How are you querying data? How many concurrent queries are you running?

1 Like

sure, thanks for taking your time.

we are indexing at around 6000 per minute,
indexing the data from kafka via logstash pipeline. that is bulk json is pushed into kafka from where we use logstash to filter the required fields and finally logstash output plugin is being pushed to elasticsearch.

39 key-value pairs are present in each es document .

we are using indices which are calculated/rolled in following way
there is unique auto increment id - say id
index of each id is calculated by [ indexPrefix + {Math.floor(id / 50000000) * 5} ] which approximately puts 50 million documents in each index, approximate size of each index is around 34 gb, with 4 shards.
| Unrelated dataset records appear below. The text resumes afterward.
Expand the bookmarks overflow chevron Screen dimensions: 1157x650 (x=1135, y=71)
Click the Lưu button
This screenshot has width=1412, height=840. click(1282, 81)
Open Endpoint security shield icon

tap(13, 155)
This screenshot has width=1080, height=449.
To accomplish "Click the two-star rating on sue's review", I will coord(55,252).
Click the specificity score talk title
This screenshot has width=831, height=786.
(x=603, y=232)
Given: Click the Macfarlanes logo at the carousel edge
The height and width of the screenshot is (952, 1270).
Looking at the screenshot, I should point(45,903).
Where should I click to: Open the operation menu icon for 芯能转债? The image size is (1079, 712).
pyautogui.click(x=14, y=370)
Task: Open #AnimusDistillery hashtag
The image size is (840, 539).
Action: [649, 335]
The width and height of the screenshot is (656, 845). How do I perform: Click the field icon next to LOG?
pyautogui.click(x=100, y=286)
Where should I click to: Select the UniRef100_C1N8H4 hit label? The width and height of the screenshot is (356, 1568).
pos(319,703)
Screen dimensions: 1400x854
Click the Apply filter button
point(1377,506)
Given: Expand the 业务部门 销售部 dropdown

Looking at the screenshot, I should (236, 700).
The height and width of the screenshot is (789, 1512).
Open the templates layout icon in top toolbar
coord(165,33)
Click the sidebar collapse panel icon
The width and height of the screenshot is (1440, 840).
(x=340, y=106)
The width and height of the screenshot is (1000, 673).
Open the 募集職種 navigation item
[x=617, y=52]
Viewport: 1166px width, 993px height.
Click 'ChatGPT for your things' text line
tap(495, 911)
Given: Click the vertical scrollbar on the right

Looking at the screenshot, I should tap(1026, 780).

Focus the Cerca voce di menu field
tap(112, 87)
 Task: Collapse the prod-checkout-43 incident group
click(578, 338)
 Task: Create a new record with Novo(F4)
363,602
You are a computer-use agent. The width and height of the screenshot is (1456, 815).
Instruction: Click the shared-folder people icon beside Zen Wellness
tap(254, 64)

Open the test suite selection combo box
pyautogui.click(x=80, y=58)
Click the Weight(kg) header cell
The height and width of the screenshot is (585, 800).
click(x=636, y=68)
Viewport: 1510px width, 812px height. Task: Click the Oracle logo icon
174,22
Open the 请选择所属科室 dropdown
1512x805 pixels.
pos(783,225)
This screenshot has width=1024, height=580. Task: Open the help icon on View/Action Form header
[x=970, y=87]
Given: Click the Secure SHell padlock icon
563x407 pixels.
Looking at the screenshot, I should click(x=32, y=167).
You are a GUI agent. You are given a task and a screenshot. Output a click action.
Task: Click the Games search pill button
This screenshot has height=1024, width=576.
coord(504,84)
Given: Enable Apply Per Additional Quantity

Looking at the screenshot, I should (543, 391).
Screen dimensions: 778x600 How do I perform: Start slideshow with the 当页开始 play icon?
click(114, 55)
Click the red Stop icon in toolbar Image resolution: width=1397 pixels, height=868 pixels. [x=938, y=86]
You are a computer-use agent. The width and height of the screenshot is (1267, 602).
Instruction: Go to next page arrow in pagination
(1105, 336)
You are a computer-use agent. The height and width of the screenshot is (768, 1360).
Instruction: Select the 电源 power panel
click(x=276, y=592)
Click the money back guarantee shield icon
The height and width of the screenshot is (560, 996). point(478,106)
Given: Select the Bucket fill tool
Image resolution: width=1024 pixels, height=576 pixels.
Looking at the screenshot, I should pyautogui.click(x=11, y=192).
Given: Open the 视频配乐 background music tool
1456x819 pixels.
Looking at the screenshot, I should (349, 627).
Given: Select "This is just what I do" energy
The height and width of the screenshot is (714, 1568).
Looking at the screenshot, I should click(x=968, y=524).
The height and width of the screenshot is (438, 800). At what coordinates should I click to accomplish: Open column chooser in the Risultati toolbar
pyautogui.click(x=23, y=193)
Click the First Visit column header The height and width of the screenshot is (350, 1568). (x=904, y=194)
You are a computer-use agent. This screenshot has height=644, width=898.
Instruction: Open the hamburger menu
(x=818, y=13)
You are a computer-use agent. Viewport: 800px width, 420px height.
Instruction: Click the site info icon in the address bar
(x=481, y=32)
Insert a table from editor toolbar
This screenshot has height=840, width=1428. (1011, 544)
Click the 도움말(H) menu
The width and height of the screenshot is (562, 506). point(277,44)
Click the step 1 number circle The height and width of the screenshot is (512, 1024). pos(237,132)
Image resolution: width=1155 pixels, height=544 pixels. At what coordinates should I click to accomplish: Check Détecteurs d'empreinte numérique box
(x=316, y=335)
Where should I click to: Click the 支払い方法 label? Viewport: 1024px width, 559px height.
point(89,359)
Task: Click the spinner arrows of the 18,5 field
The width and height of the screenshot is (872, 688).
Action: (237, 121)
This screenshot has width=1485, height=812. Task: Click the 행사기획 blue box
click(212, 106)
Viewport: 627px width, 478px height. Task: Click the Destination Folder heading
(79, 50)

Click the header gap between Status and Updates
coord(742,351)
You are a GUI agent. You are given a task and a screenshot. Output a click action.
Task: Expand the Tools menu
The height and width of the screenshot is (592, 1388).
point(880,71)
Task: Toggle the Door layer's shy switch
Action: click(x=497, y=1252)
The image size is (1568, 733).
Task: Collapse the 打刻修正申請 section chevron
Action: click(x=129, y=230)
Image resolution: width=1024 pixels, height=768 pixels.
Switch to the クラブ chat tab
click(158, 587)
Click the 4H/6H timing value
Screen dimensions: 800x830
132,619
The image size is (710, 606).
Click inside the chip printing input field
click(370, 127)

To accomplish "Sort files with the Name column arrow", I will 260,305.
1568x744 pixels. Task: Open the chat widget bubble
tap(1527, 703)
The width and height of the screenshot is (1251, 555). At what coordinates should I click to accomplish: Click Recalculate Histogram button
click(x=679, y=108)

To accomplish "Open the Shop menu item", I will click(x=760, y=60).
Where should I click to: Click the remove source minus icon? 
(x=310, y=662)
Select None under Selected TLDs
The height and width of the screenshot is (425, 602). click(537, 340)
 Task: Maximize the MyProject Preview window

We are hitting searches at around 10,000 request per minute on the cluster as a whole and hitting 3 indices at a time. sample query is given below

curl -H "Content-Type: application/json" -XGET 'es_proxy/alias-indexprefix-550,alias-indexprefix-545,alias-indexprefix-540/_search?size=0&routing=1234&ignore_unavailable=true' -d'{
"aggs": {
    "group_by_order_id": {
        "aggs": {
            "order_id": {
                "max": {
                    "field": "order_id"
                }
            }
        },
        "terms": {
            "field": "order_id",
            "order": {
                "order_id": "desc"
            },
            "size": 11
        }
    }
},
"query": {
    "bool": {
        "filter": {
            "bool": {
                "must": [
                    {
                        "term": {
                            "customer_id": 1234
                        }
                    },
                    {
                        "term": {
                            "is_subscription": false
                        }
                    },
                    {
                        "bool": {
                            "should": [
                                {
                                    "range": {
                                        "payment_status": {
                                            "lt": 4
                                        }
                                    }
                                },
                                {
                                    "range": {
                                        "created_at": {
                                            "gt": "2018-06-25T18:30:00Z"
                                        }
                                    }
                                }
                            ]
                        }
                    }
                ],
                "must_not": [
                    {
                        "terms": {
                            "vertical_id": [
                                106
                            ]
                        }
                    }
                ],
                "should": []
            }
        }
    }
}

}
'
Please let me know if any more information is required from my side.

After struggling for multiple days, we thought of changing the elastic load balancer (elb) in front of our elasticsearch client instances. Once we changed the elb, the erratic spikes in latencies went away giving smooth performance.

Once cluster started to behave normally, we made it live with actual production traffic. And there were multiple bottlenecks for the performace, major being cpu utilisation.

This topic was automatically closed 28 days after the last reply. New replies are no longer allowed.